R: D’abord je dois préciser que nous n’avons jamais été contre l’audit juriscomptable. Nous avons donné les comptes de la Banque Centrale en tant que tels. Là où on avait un empêchement légal, c’était le compte des tiers : le gouvernement et les banques. Et là il fallait légalement prendre l’initiative de chercher la loi du secret bancaire ou la suspendre. Le Parlement l’a fait ce qui prouve que nous avions raison qu’il y avait une raison juridique pour cela. La Banque Centrale a déjà averti le gouvernement que tous les comptes des tiers en plus des comptes de la Banque Centrale qu’on avait déjà donné à la disposition du gouvernement.
Q: Le président français Emmanuel Macron est venu au Liban deux fois. Il a critiqué d’une façon très violente les élites Libanaises. Il a aussi critiqué ce qu’il a appelé une pyramide de Ponzi qui avait été mise en place dans un système où vous êtes accusé de jouer un rôle central à savoir : la banque Du Liban pour résumer aurait attirer les dépôts en dollars des banques commerciales en leur offrant des taux d’intérêts extravagants et que du coût ca a été une espèce de fuite en avant et que à partir du moment où il ya eu une crise , tout s’est effondré et que vous êtes vous responsable
R: D’abord je voudrais dire que nous apprécions en tant que Libanais et moi-même les initiatives du président Macron envers le Liban en ces moments difficiles.
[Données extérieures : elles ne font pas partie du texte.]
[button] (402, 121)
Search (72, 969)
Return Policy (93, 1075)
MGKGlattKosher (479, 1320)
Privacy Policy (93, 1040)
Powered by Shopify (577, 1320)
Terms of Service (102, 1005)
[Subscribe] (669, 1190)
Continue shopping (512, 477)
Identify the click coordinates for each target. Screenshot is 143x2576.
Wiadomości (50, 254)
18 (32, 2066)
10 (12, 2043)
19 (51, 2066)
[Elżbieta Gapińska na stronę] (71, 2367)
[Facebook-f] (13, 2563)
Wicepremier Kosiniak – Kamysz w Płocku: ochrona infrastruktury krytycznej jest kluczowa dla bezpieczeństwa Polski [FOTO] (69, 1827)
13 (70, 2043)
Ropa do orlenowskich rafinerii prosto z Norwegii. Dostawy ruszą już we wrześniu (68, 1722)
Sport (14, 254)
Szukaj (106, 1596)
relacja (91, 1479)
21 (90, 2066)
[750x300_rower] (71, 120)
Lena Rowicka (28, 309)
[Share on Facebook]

Deuxièmement, la Banque Centrale en regardant les chiffres depuis 2017 jusqu’à septembre 2020 dans ses transactions avec les banques ont donné aux banques tous les dépôts ou tous les flots qu’ils avaient amené en devises. Et en plus de cela, elle a contribué à 13 milliards de dollars d’injection dans le secteur bancaire. Là où tout le monde se trompe c’est que les fonds qu’il y avait dans les banques, la liquidité en devises dans les banques a été essentiellement absorbée par les importations. Nous avons importé entre 2017 et 2019 pour plus de 65 milliards de dollars ce qui est énorme pour le Liban et c’est la raison essentielle du manque de liquidité. Les audits qui vont se faire vont démontrer cela.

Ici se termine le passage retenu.